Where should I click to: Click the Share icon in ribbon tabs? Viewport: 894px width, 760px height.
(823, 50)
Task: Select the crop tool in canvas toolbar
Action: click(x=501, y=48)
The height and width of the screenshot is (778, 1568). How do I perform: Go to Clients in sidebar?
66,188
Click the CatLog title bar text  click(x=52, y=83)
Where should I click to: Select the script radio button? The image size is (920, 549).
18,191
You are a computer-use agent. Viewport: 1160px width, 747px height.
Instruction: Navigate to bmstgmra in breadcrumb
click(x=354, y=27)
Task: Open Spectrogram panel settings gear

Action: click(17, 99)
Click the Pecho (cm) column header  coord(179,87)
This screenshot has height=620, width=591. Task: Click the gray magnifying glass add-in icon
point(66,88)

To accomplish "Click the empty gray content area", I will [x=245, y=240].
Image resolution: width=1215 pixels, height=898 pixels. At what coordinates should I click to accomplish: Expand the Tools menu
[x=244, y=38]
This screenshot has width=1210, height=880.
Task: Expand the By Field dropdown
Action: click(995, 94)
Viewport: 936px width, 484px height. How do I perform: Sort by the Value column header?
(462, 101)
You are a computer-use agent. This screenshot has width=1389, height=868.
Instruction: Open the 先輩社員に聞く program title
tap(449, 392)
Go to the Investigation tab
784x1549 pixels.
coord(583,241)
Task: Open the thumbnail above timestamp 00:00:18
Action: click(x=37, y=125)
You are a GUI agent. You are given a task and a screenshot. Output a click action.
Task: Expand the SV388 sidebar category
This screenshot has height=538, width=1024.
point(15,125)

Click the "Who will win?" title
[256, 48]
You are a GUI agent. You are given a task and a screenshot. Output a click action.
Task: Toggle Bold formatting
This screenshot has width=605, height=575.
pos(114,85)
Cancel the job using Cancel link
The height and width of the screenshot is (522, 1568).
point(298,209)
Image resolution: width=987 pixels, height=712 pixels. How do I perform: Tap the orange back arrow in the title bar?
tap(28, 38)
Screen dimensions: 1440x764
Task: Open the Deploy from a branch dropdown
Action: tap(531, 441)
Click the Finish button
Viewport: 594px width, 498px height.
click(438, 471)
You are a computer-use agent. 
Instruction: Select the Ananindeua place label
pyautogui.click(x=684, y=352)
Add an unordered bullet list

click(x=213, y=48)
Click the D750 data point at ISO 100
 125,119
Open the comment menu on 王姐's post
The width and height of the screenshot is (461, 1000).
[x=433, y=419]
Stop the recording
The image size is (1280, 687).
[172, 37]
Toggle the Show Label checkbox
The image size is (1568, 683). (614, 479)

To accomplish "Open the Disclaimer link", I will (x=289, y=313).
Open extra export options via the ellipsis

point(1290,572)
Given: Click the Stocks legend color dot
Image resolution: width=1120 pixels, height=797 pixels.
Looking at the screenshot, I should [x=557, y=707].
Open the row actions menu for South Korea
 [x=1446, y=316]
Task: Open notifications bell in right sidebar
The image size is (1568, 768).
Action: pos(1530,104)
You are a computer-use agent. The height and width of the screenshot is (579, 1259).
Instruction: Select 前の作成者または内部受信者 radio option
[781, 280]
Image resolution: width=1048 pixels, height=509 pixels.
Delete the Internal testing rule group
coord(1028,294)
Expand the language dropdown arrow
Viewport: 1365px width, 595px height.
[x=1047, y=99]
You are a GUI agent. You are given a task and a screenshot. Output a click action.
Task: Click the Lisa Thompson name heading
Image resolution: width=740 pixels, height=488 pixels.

● **ASSIGNED TASK**
Repeat the listing. Keep each line precisely as shown.

● **WRITTEN SOLUTION**
Where should I click to: Click the Share icon in ribbon tabs? Viewport: 894px width, 760px height.
(823, 50)
Task: Select the crop tool in canvas toolbar
Action: click(x=501, y=48)
The height and width of the screenshot is (778, 1568). How do I perform: Go to Clients in sidebar?
66,188
Click the CatLog title bar text  click(x=52, y=83)
Where should I click to: Select the script radio button? The image size is (920, 549).
18,191
You are a computer-use agent. Viewport: 1160px width, 747px height.
Instruction: Navigate to bmstgmra in breadcrumb
click(x=354, y=27)
Task: Open Spectrogram panel settings gear

Action: click(17, 99)
Click the Pecho (cm) column header  coord(179,87)
This screenshot has height=620, width=591. Task: Click the gray magnifying glass add-in icon
point(66,88)

To accomplish "Click the empty gray content area", I will [x=245, y=240].
Image resolution: width=1215 pixels, height=898 pixels. At what coordinates should I click to accomplish: Expand the Tools menu
[x=244, y=38]
This screenshot has width=1210, height=880.
Task: Expand the By Field dropdown
Action: click(995, 94)
Viewport: 936px width, 484px height. How do I perform: Sort by the Value column header?
(462, 101)
You are a computer-use agent. This screenshot has width=1389, height=868.
Instruction: Open the 先輩社員に聞く program title
tap(449, 392)
Go to the Investigation tab
784x1549 pixels.
coord(583,241)
Task: Open the thumbnail above timestamp 00:00:18
Action: click(x=37, y=125)
You are a GUI agent. You are given a task and a screenshot. Output a click action.
Task: Expand the SV388 sidebar category
This screenshot has height=538, width=1024.
point(15,125)

Click the "Who will win?" title
[256, 48]
You are a GUI agent. You are given a task and a screenshot. Output a click action.
Task: Toggle Bold formatting
This screenshot has width=605, height=575.
pos(114,85)
Cancel the job using Cancel link
The height and width of the screenshot is (522, 1568).
point(298,209)
Image resolution: width=987 pixels, height=712 pixels. How do I perform: Tap the orange back arrow in the title bar?
tap(28, 38)
Screen dimensions: 1440x764
Task: Open the Deploy from a branch dropdown
Action: tap(531, 441)
Click the Finish button
Viewport: 594px width, 498px height.
click(438, 471)
You are a computer-use agent. 
Instruction: Select the Ananindeua place label
pyautogui.click(x=684, y=352)
Add an unordered bullet list

click(x=213, y=48)
Click the D750 data point at ISO 100
 125,119
Open the comment menu on 王姐's post
The width and height of the screenshot is (461, 1000).
[x=433, y=419]
Stop the recording
The image size is (1280, 687).
[172, 37]
Toggle the Show Label checkbox
The image size is (1568, 683). (614, 479)

To accomplish "Open the Disclaimer link", I will (x=289, y=313).
Open extra export options via the ellipsis

point(1290,572)
Given: Click the Stocks legend color dot
Image resolution: width=1120 pixels, height=797 pixels.
Looking at the screenshot, I should [x=557, y=707].
Open the row actions menu for South Korea
 [x=1446, y=316]
Task: Open notifications bell in right sidebar
The image size is (1568, 768).
Action: pos(1530,104)
You are a computer-use agent. The height and width of the screenshot is (579, 1259).
Instruction: Select 前の作成者または内部受信者 radio option
[781, 280]
Image resolution: width=1048 pixels, height=509 pixels.
Delete the Internal testing rule group
coord(1028,294)
Expand the language dropdown arrow
Viewport: 1365px width, 595px height.
[x=1047, y=99]
You are a GUI agent. You are given a task and a screenshot. Output a click action.
Task: Click the Lisa Thompson name heading
Image resolution: width=740 pixels, height=488 pixels.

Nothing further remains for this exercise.